## CONSIGNE ÉCRITE 1
Modifiez un passage du compte rendu de dégustation de Léoville Las Cases. Reprenez-le à partir des mots « Au nez, épices » jusqu'aux mots « sur les bords. » inclus, en remplaçant « cèdre » par « santal ».
## CONSIGNE ÉCRITE 2
Donnez la suite du compte rendu de dégustation de Léoville Las Cases, en commençant après sa dernière phrase.

## PAGE

# # # # # # #

En bouche bel équilibre et inattendue finesse, il offre une longueur plus que correcte. Sa structure acide lui retire la lourdeur qu’auraient pu apporter les touches chaudes et alcooleuses que l’on ressent. Les tanins sont peu nombreux mais légèrement rêches.
Vin qui semble avoir dépassé son apogée et être sur le déclin. Sa bouche est somme toute une très bonne surprise et lui apporte une note correcte malgré ses défauts.
Conclusion :
L’ordre des vins commentés a volontairement été replacé chronologiquement dans un souci de simplicité pour la lecture. L’ordre réel (bien choisi) lors de la dégustation était :
1997, 1998, 1999, 2001, 2000 pour une série vins « jeunes ».
1991, 1992, 1993, 1994, 1995, 1996 pour une série vins « moins jeunes ».
Très belle dégustation qui nous a permis de suivre dans les millésimes « récents » un château qui talonne les premiers. Las Cases montre comment le terroir, le travail et la sélection – « le savoir-faire » aussi peut-être – permettent de ne pas faire mauvais malgré les aléas des millésimes.
Trompés par un contexte climatique exceptionnel à Toulouse (températures glaciales et neige), nous avons trouvé les vins très frais -pourtant servi à température classique pour des bordeaux-, et constaté qu’ils étaient bien plus expressifs en se réchauffant dans les verres.
A suivre le 11 février par les millésimes 1991 à 1979 et le 4 mars par les millésimes 1978 à 1945…
Le vendredi 11 février 2005 : de 1991 à 1979.
Quelques commentaires de contexte :
Nous continuons la dégustation entamée le 28 janvier 2005 par les millésimes 2001 à 1992.
Les vins ne sont pas dégustés à l’aveugle et sont servi dans l’ordre des millésimes.
Nombre de dégustateurs : Dix huit.
DS : Didier Sanchez – MS : Miguel Sennoun – PC : Pierre Citerne – JP : Jacques Prandi.
Ordre de dégustation :
1. Léoville Las Cases 1991 :
DS14,5 – MS14,5 – PC13,5 -JP14. Note moyenne du groupe : 14 – Prix : 53 €
Robe évoluée sur le disque.
Au nez, épices et réglisse se mêlent discrètement aux odeurs nobles de cèdre, cependant le bois de l’élevage est encore présent.
La bouche malheureusement ne suit pas. Elle pâtit d’un creux en milieu de bouche et d’une finale courte et trop sévère, limite asséchante, et exhibe une chaleur alcoolique gênante.
Ce vin semble avoir souffert d’un élevage un poil trop ambitieux face à une matière étriquée et verte. Toutefois, certains lui reconnaissent une qualité rétro olfactive de classe.
2. Léoville Las Cases 1990 :
DS16,5 – MS16 – PC16 – JP16. Note moyenne du groupe : 16 – Prix : 115 €
Robe qui présente une légère évolution sur les bords.
Le nez, assez puissant nous semble un peu diffus et peu précis. Il offre des notes de goudron et de fruits noirs, ainsi qu’un côté mentholé et frais.

# # # # # # #

## DONNÉES
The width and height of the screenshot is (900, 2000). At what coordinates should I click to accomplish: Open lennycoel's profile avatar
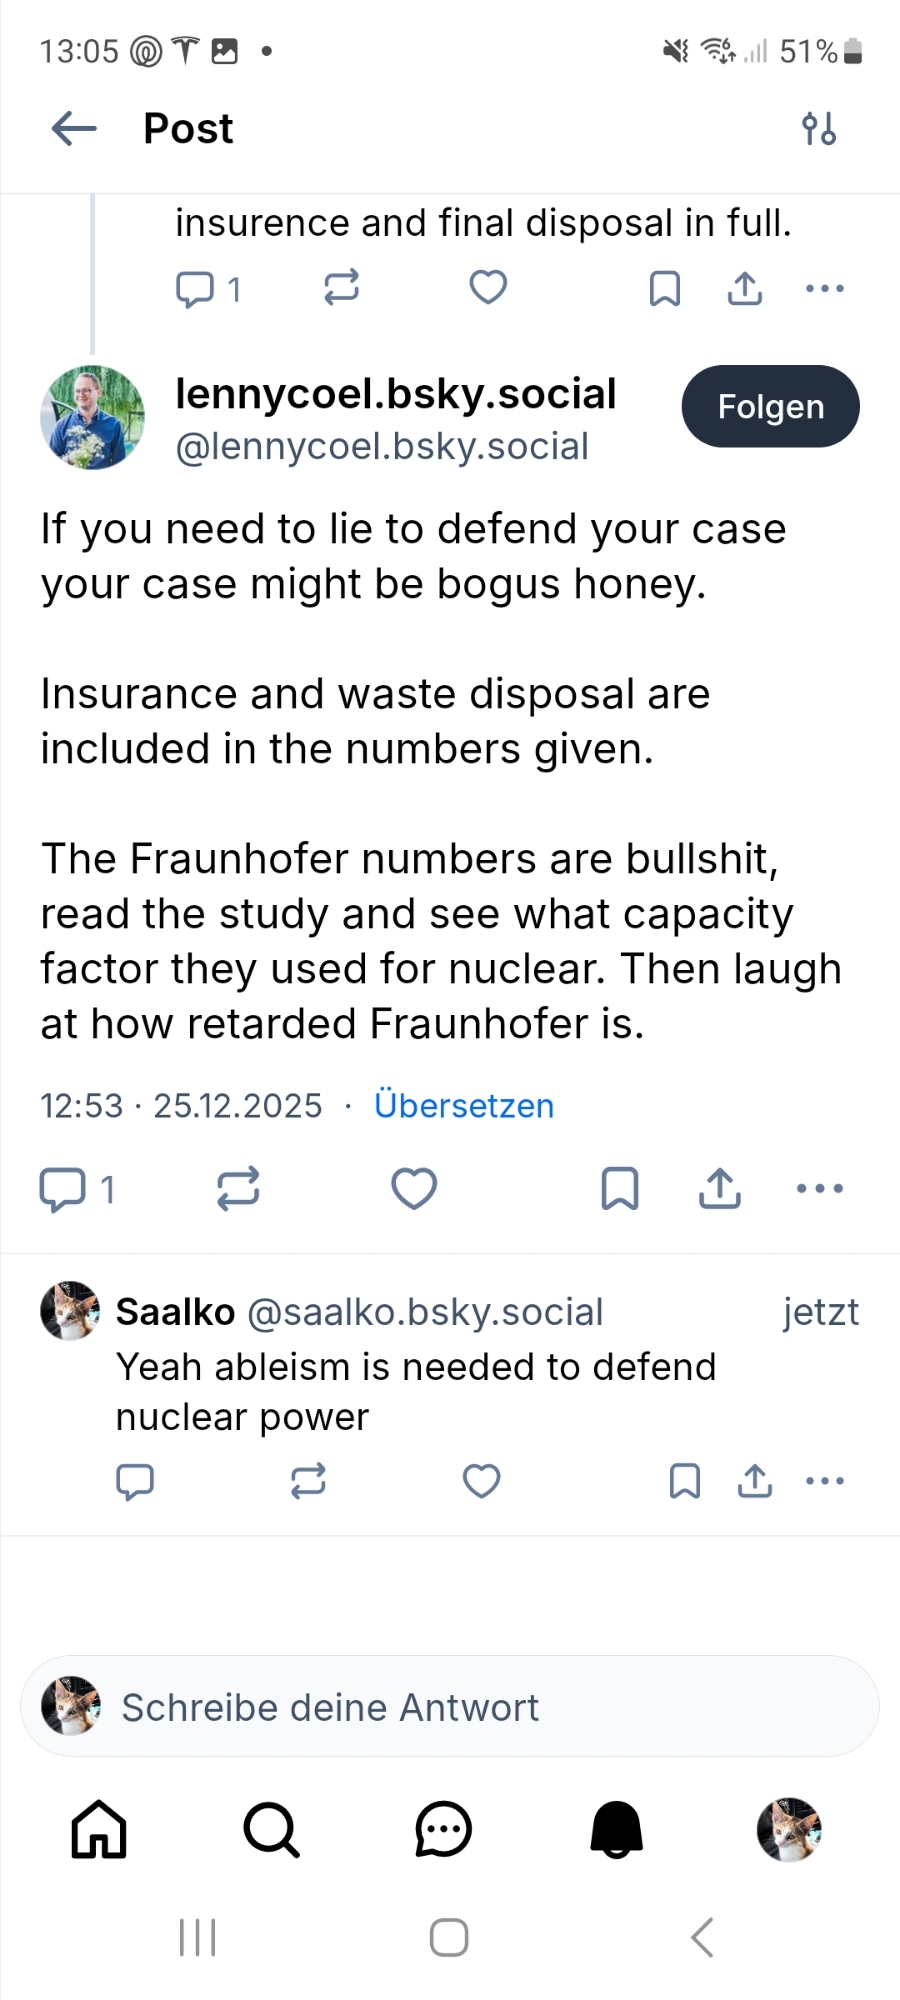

# # # # # # #

## RÉSULTAT ATTENDU 1
Au nez, épices et réglisse se mêlent discrètement aux odeurs nobles de santal, cependant le bois de l’élevage est encore présent.
La bouche malheureusement ne suit pas. Elle pâtit d’un creux en milieu de bouche et d’une finale courte et trop sévère, limite asséchante, et exhibe une chaleur alcoolique gênante.
Ce vin semble avoir souffert d’un élevage un poil trop ambitieux face à une matière étriquée et verte. Toutefois, certains lui reconnaissent une qualité rétro olfactive de classe.
2. Léoville Las Cases 1990 :
DS16,5 – MS16 – PC16 – JP16. Note moyenne du groupe : 16 – Prix : 115 €
Robe qui présente une légère évolution sur les bords.

## RÉSULTAT ATTENDU 2
En bouche, le fruit est frais et la chair est fine et soyeuse. Ce n’est pas un vin opulent mais la longueur est correcte. On lui reprochera quand même un manque de franchise de l’attaque et du milieu de bouche ainsi qu’un manque d’acidité.
Il parait encore fermé et pas idéalement structuré. Mais s’il n’a rien pour déplaire (aucune agressivité, aucune aspérité), il n’offre pas assez de plaisir et de magie pour être excellent. A attendre encore quelques années en espérant (sans trop y croire) une bonne surprise ? Une grosse déception dans le contexte du millésime et cela n’est pas la 1ére fois…
3. Léoville Las Cases 1989 :
DS17,5 – MS17,5/18 – PC17,5 – JP17,5. Note moyenne du groupe : 17,5 – Prix : 103 €
Robe grenat assez jeune.
Nez expressif et d’une précision remarquable. Une sensation de saveurs confites rappelle un pot de mélasse tandis que fumée et zan dominent l’ensemble.
Très belle attaque, et profondeur du fruit intense. La structure se tient du début à la fin, et bien que la longueur ne soit pas exceptionnelle le plaisir procuré et la gourmandise sont énormes.
Le 89 présente une structure et une précision des arômes supérieures au 90. La matière est bien mature. Il a encore beaucoup de potentiel et semble très jeune.
4. Léoville Las Cases 1988 :
DS18 – MS18 – PC18- JP18. Note moyenne du groupe : 17 – Prix : 80 €
Robe jeune
Superbe nez sur le tabac, le lard fumé et les cendres. Noblesse et précision aromatiques sont impressionnantes.
La bouche est constante et extrêmement longue. Elle est juteuse et le volume est énorme. Les tannins sont encore présents, d’excellente qualité et réclament encore du temps pour se fondre. Mais quelle classe et quel beau toucher de bouche !
Moins charmeur que les 89 et 90 de par ses tannins encore jeunes, la qualité du vin est évidente et son avenir radieux. A attendre. Un vin très typé Médoc.
5. Léoville Las Cases 1987 :
DS15,5 – MS15 – PC15/15,5. Note moyenne du groupe : 15 – Prix : 57 €
Robe légèrement évoluée.
Beau nez sur le cèdre et le tabac, très encourageant pour le millésime. Quelques touches de poivre et du caoutchouc se font aussi sentir. Ce nez laisse l’impression d’une vendange de belle maturité.
La bouche est souple et un poil trop acide en rapport à la matière. La finale est courte le jus manque de fruit. Les tannins sont imperceptibles.
La discrétion des tannins en fait un vin facile, et la bouche fluette trahit des signes de dilution. C’est toutefois une bonne surprise pour le millésime.
6. Léoville Las Cases 1986 :
DS18,5/19 – MS18,5 – PC18,5 – JP18,5. Note moyenne du groupe : 18 – Prix : 120 €
Robe très jeune.
On passe un cap quant à la noblesse des arômes. Le nez est tout bonnement d’une précision diabolique. Encre de chine, menthe et fond légèrement poivré, sa puissance et sa minéralité le rendent époustouflant.
La bouche est d’un équilibre optimum et la fraîcheur est incroyable, tandis que les tannins se font habilement oublier.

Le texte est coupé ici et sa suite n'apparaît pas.